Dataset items
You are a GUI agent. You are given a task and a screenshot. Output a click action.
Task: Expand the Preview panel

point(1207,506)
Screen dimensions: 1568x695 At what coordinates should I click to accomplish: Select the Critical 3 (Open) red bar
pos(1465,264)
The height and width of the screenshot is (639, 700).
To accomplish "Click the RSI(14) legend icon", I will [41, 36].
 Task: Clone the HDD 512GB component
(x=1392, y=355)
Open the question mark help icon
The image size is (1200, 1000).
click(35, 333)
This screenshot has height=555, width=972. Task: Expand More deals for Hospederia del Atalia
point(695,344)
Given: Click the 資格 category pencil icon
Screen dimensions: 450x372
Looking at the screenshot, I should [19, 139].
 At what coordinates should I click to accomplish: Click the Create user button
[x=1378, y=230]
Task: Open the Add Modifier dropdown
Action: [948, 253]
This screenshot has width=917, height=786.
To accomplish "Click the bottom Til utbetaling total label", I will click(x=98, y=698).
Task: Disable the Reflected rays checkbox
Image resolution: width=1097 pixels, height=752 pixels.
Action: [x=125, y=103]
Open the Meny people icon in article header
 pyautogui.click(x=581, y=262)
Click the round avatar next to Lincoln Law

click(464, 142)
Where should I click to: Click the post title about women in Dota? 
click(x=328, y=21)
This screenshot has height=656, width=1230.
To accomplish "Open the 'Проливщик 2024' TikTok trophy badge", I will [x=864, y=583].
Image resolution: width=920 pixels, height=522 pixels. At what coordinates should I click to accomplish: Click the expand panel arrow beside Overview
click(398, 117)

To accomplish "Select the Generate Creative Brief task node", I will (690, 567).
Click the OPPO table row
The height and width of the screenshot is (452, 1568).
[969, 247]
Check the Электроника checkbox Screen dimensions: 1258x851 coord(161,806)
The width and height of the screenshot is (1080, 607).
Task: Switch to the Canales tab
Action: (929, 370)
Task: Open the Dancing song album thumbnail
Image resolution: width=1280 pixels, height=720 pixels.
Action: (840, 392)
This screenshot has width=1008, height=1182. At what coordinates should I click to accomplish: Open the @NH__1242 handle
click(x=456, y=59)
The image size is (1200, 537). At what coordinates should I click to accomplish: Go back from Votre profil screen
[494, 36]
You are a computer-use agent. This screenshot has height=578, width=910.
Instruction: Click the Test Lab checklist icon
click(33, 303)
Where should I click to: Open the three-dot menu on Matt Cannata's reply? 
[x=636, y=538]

* [DIRECTIONS]
Look through the entries for lines containing the word "will" and return each one.

* [RESULT OF THE TASK]
To accomplish "Click the RSI(14) legend icon", I will [41, 36].
To accomplish "Click the bottom Til utbetaling total label", I will click(x=98, y=698).
To accomplish "Open the 'Проливщик 2024' TikTok trophy badge", I will [x=864, y=583].
To accomplish "Select the Generate Creative Brief task node", I will (690, 567).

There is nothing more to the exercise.